When you reach the line containing "Click the man in blue blazer in the photo" in the entries below, repeat it and each line after it exactly until the entries end.

Start of Block

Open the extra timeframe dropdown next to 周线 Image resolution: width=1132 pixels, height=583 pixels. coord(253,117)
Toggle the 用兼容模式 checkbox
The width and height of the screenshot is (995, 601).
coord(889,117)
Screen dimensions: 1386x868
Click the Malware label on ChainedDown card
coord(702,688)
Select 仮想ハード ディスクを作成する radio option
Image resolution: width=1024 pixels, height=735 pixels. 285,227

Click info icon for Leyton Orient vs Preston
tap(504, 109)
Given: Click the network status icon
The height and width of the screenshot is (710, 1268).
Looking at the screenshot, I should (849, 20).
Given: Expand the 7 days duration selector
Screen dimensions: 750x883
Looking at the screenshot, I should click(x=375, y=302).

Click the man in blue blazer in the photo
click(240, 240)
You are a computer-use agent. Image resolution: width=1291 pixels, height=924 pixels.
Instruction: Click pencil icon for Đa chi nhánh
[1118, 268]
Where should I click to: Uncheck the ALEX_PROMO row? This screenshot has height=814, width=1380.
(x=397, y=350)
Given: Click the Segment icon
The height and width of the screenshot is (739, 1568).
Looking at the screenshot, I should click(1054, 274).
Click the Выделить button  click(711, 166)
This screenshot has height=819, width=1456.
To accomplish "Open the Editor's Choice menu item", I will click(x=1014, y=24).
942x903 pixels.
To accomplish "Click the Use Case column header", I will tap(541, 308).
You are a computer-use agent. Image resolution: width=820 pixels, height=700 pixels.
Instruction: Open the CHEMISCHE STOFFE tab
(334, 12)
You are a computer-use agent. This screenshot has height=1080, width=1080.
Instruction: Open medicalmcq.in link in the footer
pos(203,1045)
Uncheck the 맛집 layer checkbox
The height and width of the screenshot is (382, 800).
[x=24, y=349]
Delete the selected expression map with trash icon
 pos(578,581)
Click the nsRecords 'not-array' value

End of Block

_Answer space:_
Click the man in blue blazer in the photo
click(240, 240)
You are a computer-use agent. Image resolution: width=1291 pixels, height=924 pixels.
Instruction: Click pencil icon for Đa chi nhánh
[1118, 268]
Where should I click to: Uncheck the ALEX_PROMO row? This screenshot has height=814, width=1380.
(x=397, y=350)
Given: Click the Segment icon
The height and width of the screenshot is (739, 1568).
Looking at the screenshot, I should click(1054, 274).
Click the Выделить button  click(711, 166)
This screenshot has height=819, width=1456.
To accomplish "Open the Editor's Choice menu item", I will click(x=1014, y=24).
942x903 pixels.
To accomplish "Click the Use Case column header", I will tap(541, 308).
You are a computer-use agent. Image resolution: width=820 pixels, height=700 pixels.
Instruction: Open the CHEMISCHE STOFFE tab
(334, 12)
You are a computer-use agent. This screenshot has height=1080, width=1080.
Instruction: Open medicalmcq.in link in the footer
pos(203,1045)
Uncheck the 맛집 layer checkbox
The height and width of the screenshot is (382, 800).
[x=24, y=349]
Delete the selected expression map with trash icon
 pos(578,581)
Click the nsRecords 'not-array' value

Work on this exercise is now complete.